:: Goal of the exercise ::
Select and copy every line of the data below that contains the word "perform".

:: Records shown ::
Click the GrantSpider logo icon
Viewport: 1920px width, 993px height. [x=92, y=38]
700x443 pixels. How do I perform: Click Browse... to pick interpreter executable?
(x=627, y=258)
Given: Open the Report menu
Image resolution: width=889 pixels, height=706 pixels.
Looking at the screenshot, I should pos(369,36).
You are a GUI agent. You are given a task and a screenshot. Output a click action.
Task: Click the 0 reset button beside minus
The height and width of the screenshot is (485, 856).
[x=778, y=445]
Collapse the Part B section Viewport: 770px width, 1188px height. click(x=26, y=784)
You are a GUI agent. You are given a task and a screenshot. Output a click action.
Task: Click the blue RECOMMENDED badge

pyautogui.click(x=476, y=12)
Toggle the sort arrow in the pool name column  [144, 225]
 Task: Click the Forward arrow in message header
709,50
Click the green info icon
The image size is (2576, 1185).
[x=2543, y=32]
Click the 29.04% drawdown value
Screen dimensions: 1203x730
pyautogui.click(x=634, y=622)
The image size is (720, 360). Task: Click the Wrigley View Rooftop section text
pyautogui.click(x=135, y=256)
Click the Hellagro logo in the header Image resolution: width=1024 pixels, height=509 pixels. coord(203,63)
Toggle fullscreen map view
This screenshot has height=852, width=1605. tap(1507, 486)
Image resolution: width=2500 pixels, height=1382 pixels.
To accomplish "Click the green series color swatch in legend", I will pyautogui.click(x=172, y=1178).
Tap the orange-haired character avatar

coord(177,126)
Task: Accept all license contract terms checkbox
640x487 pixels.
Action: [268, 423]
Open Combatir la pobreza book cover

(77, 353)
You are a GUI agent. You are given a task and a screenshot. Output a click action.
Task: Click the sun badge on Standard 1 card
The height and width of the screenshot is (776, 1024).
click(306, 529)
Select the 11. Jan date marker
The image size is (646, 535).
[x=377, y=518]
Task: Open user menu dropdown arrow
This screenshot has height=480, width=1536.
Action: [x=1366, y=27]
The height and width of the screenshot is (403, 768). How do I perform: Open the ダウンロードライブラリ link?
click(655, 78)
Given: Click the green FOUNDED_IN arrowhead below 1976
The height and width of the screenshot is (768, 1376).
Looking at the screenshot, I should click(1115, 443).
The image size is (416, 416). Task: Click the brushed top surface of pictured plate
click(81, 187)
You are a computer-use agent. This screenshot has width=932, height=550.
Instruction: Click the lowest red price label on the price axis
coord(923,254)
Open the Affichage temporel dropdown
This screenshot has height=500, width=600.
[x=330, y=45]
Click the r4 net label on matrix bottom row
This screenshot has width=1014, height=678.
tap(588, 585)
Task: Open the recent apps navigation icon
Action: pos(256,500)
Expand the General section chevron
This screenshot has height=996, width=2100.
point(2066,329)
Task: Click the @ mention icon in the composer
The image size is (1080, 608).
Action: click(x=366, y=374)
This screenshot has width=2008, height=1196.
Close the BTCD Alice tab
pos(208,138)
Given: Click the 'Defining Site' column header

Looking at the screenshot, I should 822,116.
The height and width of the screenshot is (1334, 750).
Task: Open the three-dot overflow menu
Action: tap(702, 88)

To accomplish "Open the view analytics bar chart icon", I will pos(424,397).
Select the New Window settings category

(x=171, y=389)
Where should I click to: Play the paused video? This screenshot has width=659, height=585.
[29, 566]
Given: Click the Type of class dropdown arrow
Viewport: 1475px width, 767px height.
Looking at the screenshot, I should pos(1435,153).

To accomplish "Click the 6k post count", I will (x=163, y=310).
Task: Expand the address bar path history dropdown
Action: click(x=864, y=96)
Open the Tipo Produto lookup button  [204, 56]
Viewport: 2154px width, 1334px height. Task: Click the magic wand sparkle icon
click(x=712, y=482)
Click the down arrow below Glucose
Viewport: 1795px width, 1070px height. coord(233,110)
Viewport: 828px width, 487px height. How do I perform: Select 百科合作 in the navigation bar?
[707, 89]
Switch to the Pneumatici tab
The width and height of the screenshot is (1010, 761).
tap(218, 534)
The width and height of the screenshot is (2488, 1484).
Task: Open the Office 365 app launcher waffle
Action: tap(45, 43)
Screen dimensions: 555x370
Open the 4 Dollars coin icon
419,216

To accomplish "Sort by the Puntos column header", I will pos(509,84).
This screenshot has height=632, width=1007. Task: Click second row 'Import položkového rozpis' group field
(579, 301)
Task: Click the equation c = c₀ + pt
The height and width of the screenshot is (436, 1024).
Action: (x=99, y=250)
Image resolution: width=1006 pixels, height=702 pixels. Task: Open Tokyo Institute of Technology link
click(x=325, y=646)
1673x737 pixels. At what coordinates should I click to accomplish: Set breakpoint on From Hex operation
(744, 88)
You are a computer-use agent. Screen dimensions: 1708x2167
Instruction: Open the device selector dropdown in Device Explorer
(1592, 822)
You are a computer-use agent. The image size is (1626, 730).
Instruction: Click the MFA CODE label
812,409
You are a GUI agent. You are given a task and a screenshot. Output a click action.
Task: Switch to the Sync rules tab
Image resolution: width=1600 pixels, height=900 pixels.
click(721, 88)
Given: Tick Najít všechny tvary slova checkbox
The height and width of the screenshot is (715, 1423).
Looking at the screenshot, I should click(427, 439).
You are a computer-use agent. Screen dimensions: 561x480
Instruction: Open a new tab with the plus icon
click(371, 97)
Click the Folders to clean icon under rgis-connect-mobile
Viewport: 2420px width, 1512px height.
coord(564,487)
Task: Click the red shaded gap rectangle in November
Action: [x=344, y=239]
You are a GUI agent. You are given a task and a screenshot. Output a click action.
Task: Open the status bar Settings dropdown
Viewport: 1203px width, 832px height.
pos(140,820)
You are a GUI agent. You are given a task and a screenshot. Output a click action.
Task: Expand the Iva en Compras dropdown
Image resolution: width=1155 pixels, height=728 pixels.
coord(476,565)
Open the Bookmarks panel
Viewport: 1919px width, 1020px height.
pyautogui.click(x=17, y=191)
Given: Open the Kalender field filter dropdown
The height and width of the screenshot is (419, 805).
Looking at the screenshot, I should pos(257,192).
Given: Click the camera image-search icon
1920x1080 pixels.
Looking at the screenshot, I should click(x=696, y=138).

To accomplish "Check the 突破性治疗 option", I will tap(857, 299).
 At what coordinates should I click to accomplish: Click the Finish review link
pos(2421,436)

:: Result for this task ::
700x443 pixels. How do I perform: Click Browse... to pick interpreter executable?
The height and width of the screenshot is (403, 768). How do I perform: Open the ダウンロードライブラリ link?
Viewport: 828px width, 487px height. How do I perform: Select 百科合作 in the navigation bar?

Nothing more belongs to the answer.